Vu dans le quotidien Le Parisien / Aujourd'hui en France, un article datant du jeudi 28 mai 2009 sous forme d'entretien avec le ministre de la Fonction Publique, Eric WOERTH, annonçant la rémunération différenciée.

Extraits :

"Je veux que la récompense au mérite devienne une composante indispensable de la rémunération des fonctionnaires. J'ai lançé la prime de fonction et de résultat qui récompense le mérite individuel, mais je souhaite aussi que la Fonction Publique développe un système d'intéressement collectif (...) ce système pratiqué par plus de 60% des entreprises publiques est indispensable dans les administrations.

L'intéressement collectif consiste à verser un complément aux fonctionnaires d'un service si ce dernier a atteind les objectifs qui lui ont été fixés (qualité d'accueil du public, traitement des demandes des usagers) (...)

Il faut à chaque fois bien réfléchir aux objectifs qu'on demande aux services d'atteindre (...)

Il ne s'agit pas de mettre toujours plus d'argent sur la table mais de sortir d'un sytème dans lequel la rémunération des fonctionnaires ne tient pas compte de leurs efforts personnels (...)"

Que retenir ?

Le fossé entre secteur privé et secteur public tend à se réduire. Il était temps ! Combien d'agents venant du secteur privé qui s'étonne du peu d'avantages perçus lors de leur intégration dans la Fonction Publique ? La sécurité de l'emploi n'est plus le seul levier de motivation qu'un employeur public doit avancer. Il doit s'aligner au secteur privé et proposer une rémunération complémentaire qui se calquerait sur les "primes au résultat". Mais il ne s'agit pas d'avoir un salaire fixe et une part variable : la grille indiciaire restera la même et le système d'intéressement viendra en plus.

Le plus :

La mise en place d'objectifs, mode de management encore trop peu répandu, va s'accélérer.

On peut espérer une nouvelle approche du travail par l'agent fonctionnaire

La prime collective par service va renforcer la cohésion de l'équipe

Les moins :

Ne pas savoir construire des grilles serait un risque de se tromper pour l'employeur : en simplifiant,récompenser un service qui travaille vite plutôt que bien alors que la qualité doit être une conviction dans le service public. Il ne s'agira pas de s'appuyer sur des chiffres mais des faits.
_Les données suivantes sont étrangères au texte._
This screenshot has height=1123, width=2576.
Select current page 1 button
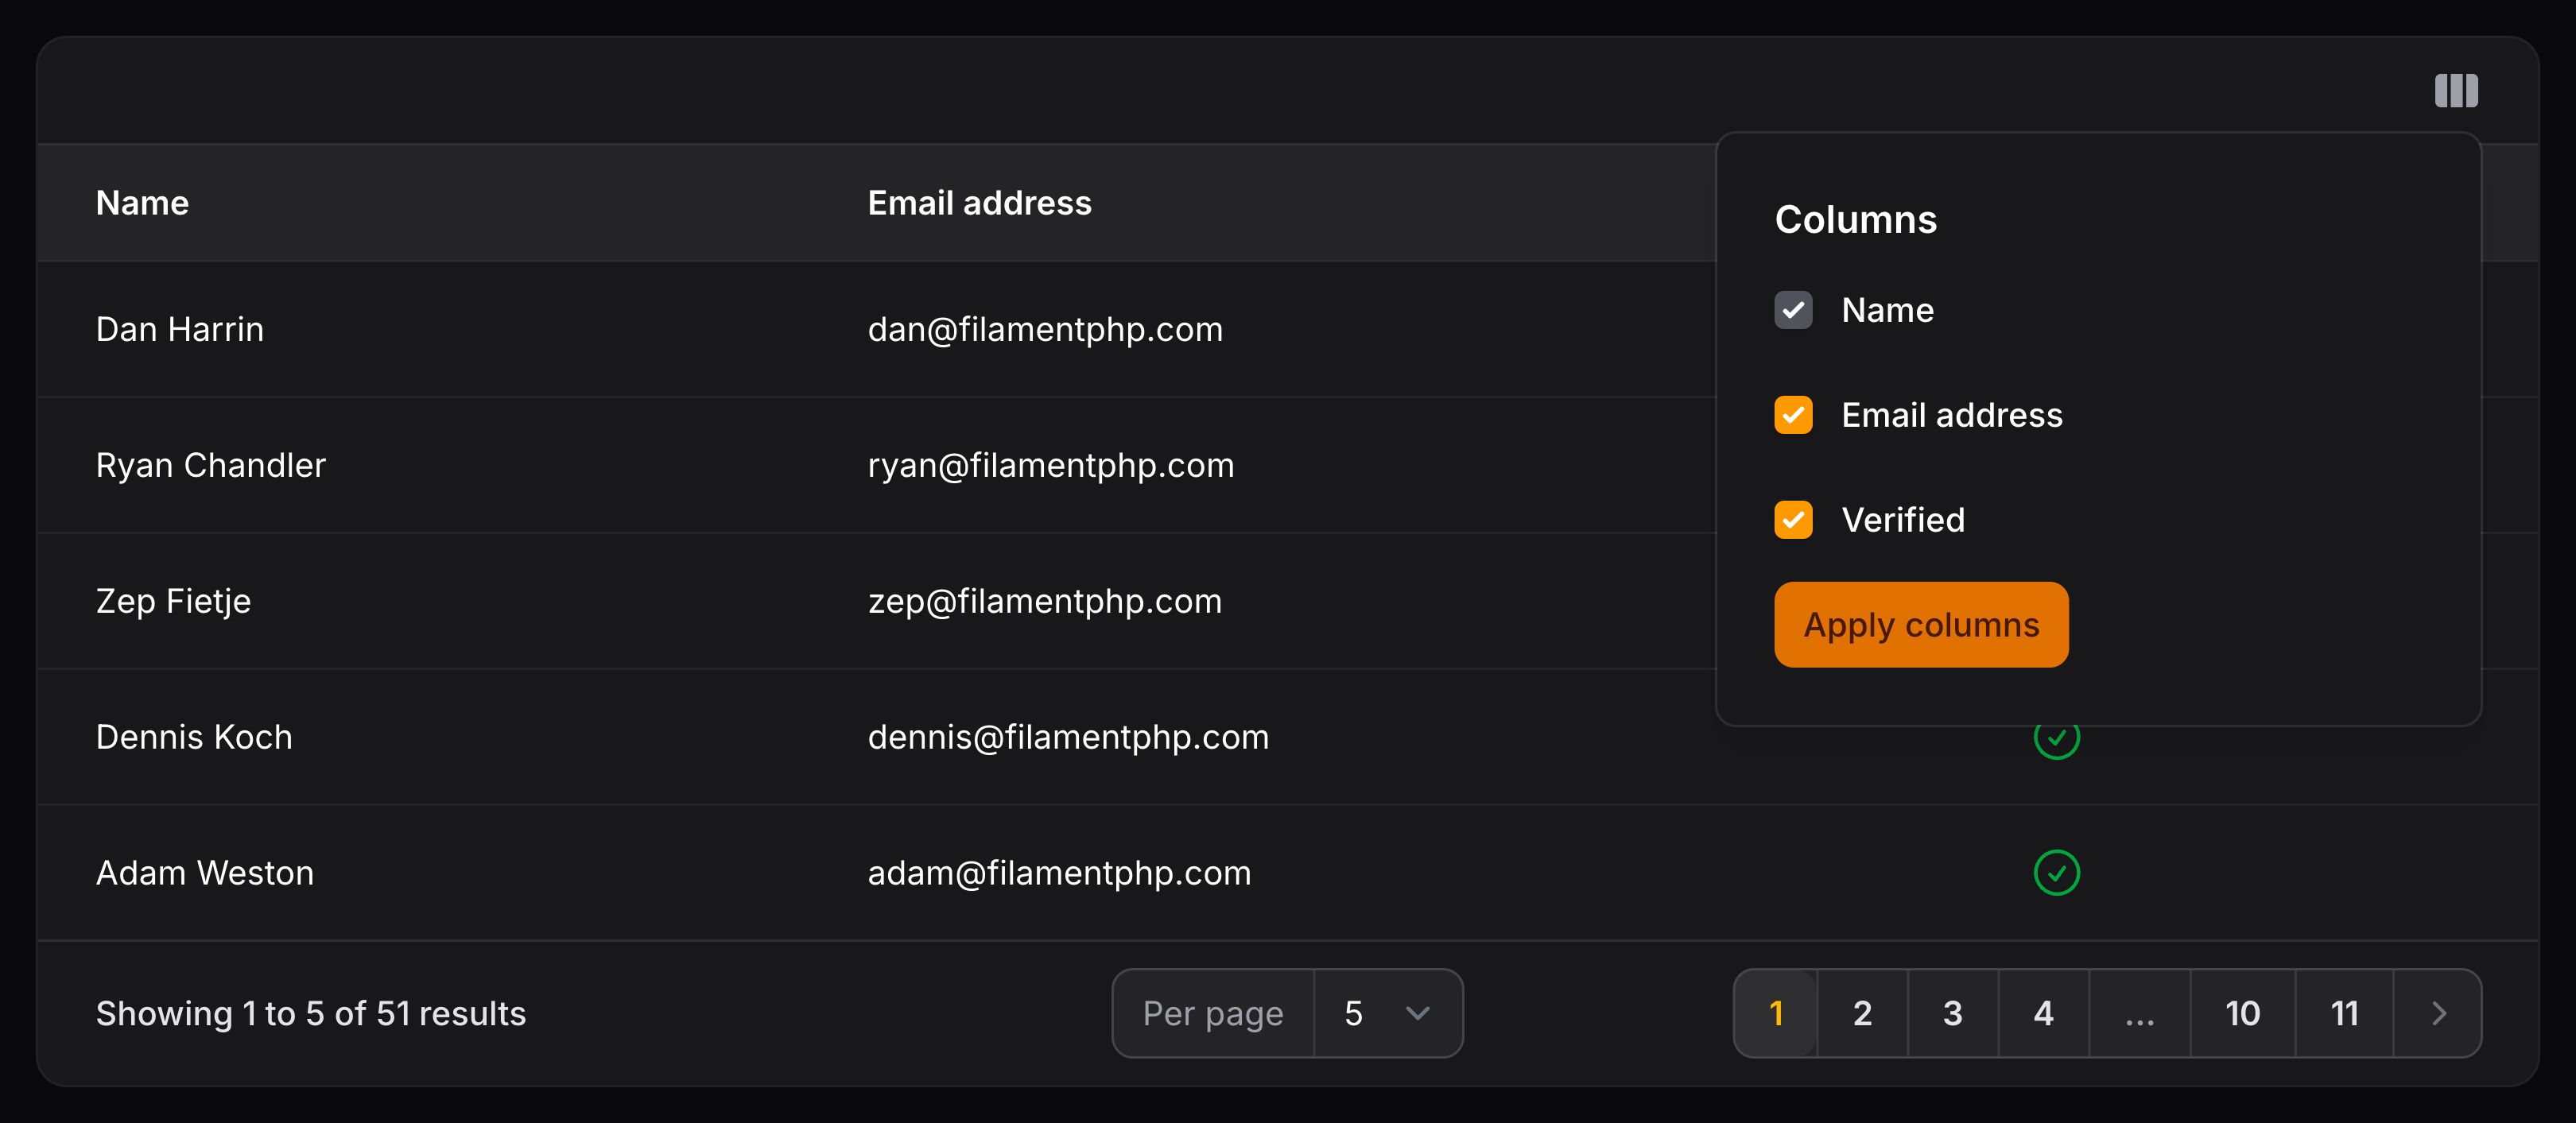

Ne pas limiter les objectifs : ne pas tomber dans la dérive de travailler plus et encore plus...

Ne pas l'étendre aux catégories C (seuls les cadres A et B de la Fonction Publique d'Etat sont concernés)

Des questions ?

Les directions de nos collectivités locales doivent-elles mettre en place ce système ?

Bien sûr mais pas tant qu'une organisation solide, par service et avec transversalité ne sera pas mis en place et qu'elles ne sauront pas évaluées et de façon objective les compétences de leur personnel.